• Task directions:
Reproduce the listing below unchanged, from the line with "Click the horizontal scrollbar right arrow" to the line with "[x=463, y=304]", both included. Leave out every other line.

• The data:
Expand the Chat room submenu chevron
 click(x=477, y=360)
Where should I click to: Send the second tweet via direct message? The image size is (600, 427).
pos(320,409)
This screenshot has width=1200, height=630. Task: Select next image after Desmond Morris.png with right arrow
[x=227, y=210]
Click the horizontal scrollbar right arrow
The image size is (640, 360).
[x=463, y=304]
==
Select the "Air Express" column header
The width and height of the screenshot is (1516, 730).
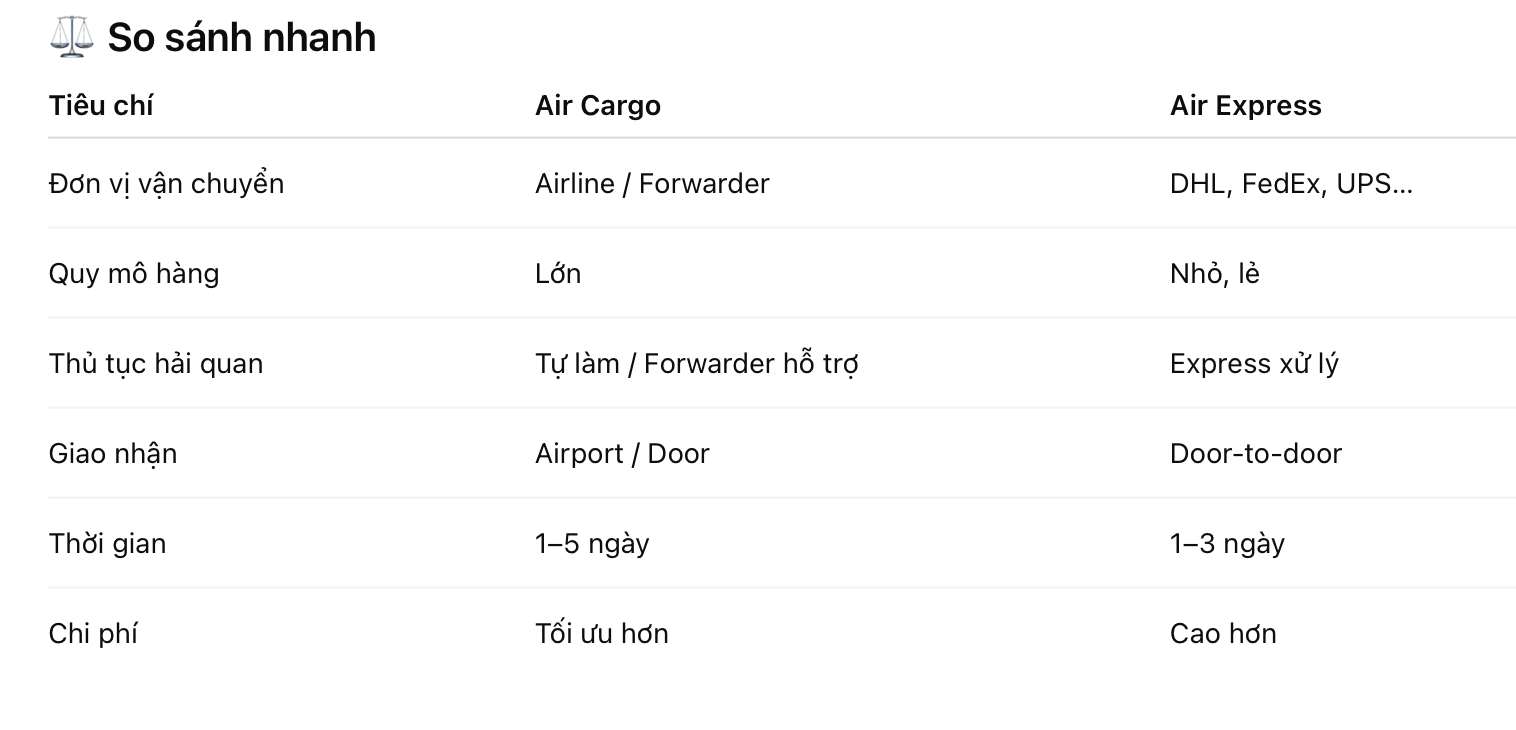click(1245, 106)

• Task result:
Click the horizontal scrollbar right arrow
The image size is (640, 360).
[x=463, y=304]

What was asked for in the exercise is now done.